36. The semiconductor component according to claim 22, wherein the at least one electrode arrangement and the at least one solar cell are disposed on at least one substrate layer made from a material selected from the group consisting of Al₂O₃, AlN, SiC and silicon.

37. The semiconductor component according to claim 22, wherein the semiconductor component has a cover layer and a diamond nucleation layer.

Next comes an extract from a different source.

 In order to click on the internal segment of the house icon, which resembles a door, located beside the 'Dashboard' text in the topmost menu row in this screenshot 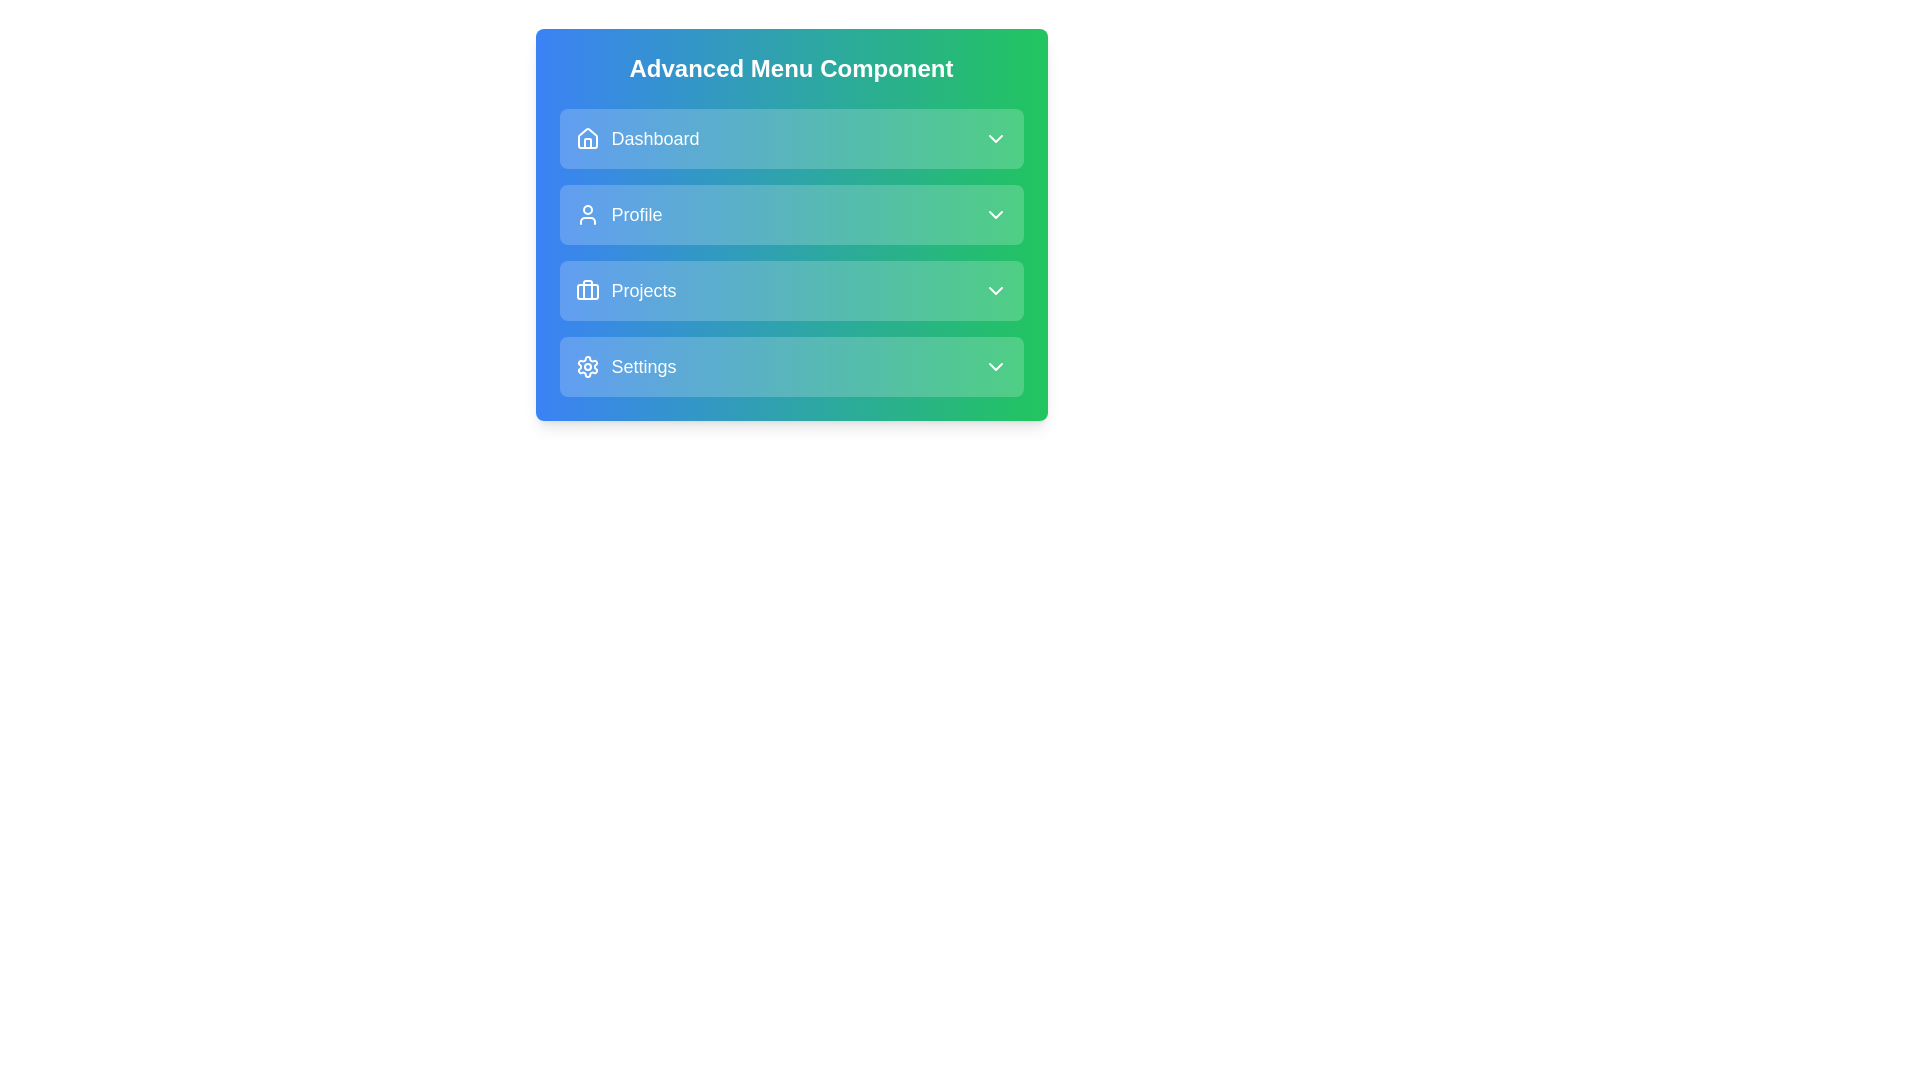, I will do `click(586, 142)`.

38. The semiconductor component according to claim 22, further comprising at least one further functional layer for increasing the efficiency of the solar cell.

39. The semiconductor component according to one claim 22, wherein an electrochemically active transistor comprising diamond, is integrated in the semiconductor component.

40. The semiconductor component according to claim 22, wherein the at least one solar cell and the electrode arrangement are connected via a frictional- or integral surface assembly.

41. The semiconductor component according to claim 22, wherein the at least one solar cell comprises at least two solar cells that are connected in series in a planar arrangement.